§ **Given exercise**
Reproduce word for word the stretch of the abrasive flow machining text from "Suitable types of" through "sufficiently cohesive microstructure.".

§ **Text**
════
Suitable types of media that possess the desired rheological behaviors required for this application include those identified in U.S. Pat. No. 5,679,058, entitled “Abrasive Jet Cutting Medium”, assigned to the assignee of the present invention and herein incorporated by reference. Also appropriate for this application is media that contains a supraparticle structure or a sufficiently flexible and shearable, yet sufficiently cohesive microstructure.

When the workpiece consists of a body having a passageway with multiple openings extending over the length of the passageway, such as, for example, a fuel rail or automobile manifold, the abrasive flow machining in the region of the intersection of the multiple branch outlets with the passageway of the body is accomplished by flowing the abrasive media through the passageway to each branch outlet. For purposes of discussion, a body having a passageway will encompass a manifold, pipe, tube, or conduit with at least one inlet and two or more outlets.

Directing attention to FIG. 1, a sectioned schematic is illustrated of a body 10 having a passageway 11 including multiple branch outlets 15 each defined by an opening 20 extending through a wall 25 of the body 10. A typical branch outlet 15 having an opening 20 will be discussed with the understanding that such a discussion may also be applied to any of the remaining branch outlets and associated openings. The opening 20 of a branch outlet 15 is typically created by a drilling operation which leaves, as illustrated in FIG. 2, a burr 30 around the periphery 35 of the opening 20. The burr 30 protrudes from the opening 20 and creates a discontinuity on the body inner surface 40 at the intersection region 37 defined by the intersection of the periphery 35 of the opening 20 with the body wall 25.

FIG. 1 illustrates a prior art technique for removal of burrs 30 and subsequent polishing of the underlying surface by abrasive flow machining. In particular, a flowable abrasive media 45 is introduced into a passageway 11 from one end 55 of the passageway 11. The media 45 is moved under pressure toward opposite end 60 of the passageway 11. The burr 30 is removed and the underlying surface polished by the flow of the abrasive media 45 over the surface of the burr 30. For a body 10 having multiple branch outlets, as illustrated in FIG. 1, it is necessary to direct the flow of the media 45 through at least one branch outlet 15 at a time.
════
§ **Data shown**
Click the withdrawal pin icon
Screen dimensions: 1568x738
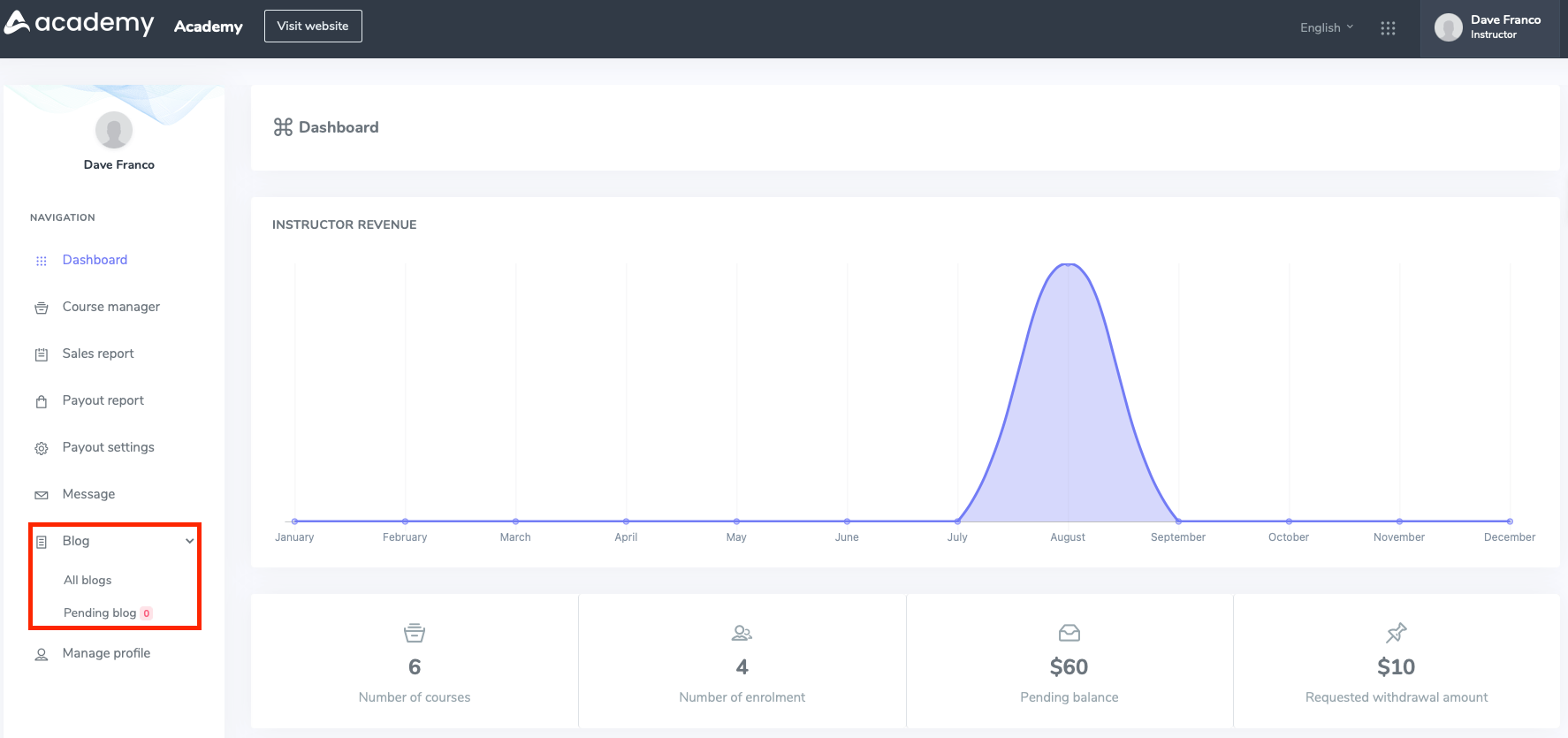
════
§ **Worked answer**
Suitable types of media that possess the desired rheological behaviors required for this application include those identified in U.S. Pat. No. 5,679,058, entitled “Abrasive Jet Cutting Medium”, assigned to the assignee of the present invention and herein incorporated by reference. Also appropriate for this application is media that contains a supraparticle structure or a sufficiently flexible and shearable, yet sufficiently cohesive microstructure.